O sinal toca, indicando a hora do almoço. Ana e Rony começam a guardar os cadernos.

- A próxima aula é de Educação Física. Tira esse moletom e parte pra guerra. Pede pro espírito de Beyonce baixar em você.

- Eu não gosto de pop. E você espera que eu faça o quê? Comece a dançar Love on Top no meio da quadra?

- Amore, eu não sei. Mas a sua estratégia de se fingir de morta não está dando certo. Para de encarar a Mia e faz ela encarar você.

A hora do almoço passa mais rápido do que os alunos gostariam.

Quando o sinal bate novamente, todos vão diretamente para o banheiro trocar de roupa para se dirigir à quadra. Como sempre, Ana esperava todas as garotas saírem primeiro. Sempre chegava atrasada, mas esse professor, diferente de vários outros, parecia entender a situação e fazia vista grossa para os atrasos.

Quando Ana chega, a aula já está correndo. Parecia que a aula de hoje era basquete misto.

Ana gostava do professor Wesley. Pois diferentemente de tantos outros professores de Educação Física que já teve, ele não separava os meninos e as meninas.
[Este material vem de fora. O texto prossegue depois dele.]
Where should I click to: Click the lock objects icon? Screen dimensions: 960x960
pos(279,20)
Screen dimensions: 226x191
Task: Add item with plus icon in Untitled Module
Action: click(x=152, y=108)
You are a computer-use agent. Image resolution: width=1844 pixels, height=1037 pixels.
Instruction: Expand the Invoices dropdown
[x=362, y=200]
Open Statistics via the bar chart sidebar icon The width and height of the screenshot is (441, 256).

Todos jogavam em times mistos e aprendiam como funcionavam os esportes. Era realmente um bom professor, mas Ana ainda preferia se manter fora da quadra. Não gostava dos comentários que seu corpo gerava.

Ela se senta na arquibancada, ao lado de Rony, que tinha dispensa por ter asma. O rapaz mexia no cabelo e tirava selfies, ignorando tudo ao redor.

- Finalmente tirou o moletom. – ele comenta – Solta o cabelo.

- Nem ferrando.

- Amore, tu pintou o cabelo de loiro pra viver com ele preso?

- Não, mas não foi pra ficar exibindo ele na escola.

- Temos 17, abestada. Onde mais exibiríamos nossa beleza?

- Sei lá, shopping?

- Vivemos numa cidade chamada Cabo Quente, num bairro que tem 33 igrejas e nenhuma livraria. Nesse nosso habitat desfavorável, ou nos expomos no colégio, ou no culto da igreja. Como eu acho que se eu ou você pisarmos numa igreja, a água benta vai pegar fogo, eu creio que é melhor mostrarmos nossa beleza aqui, que é bem mais seguro e não corremos o risco de ser linchados. Agora, solta esse cabelo!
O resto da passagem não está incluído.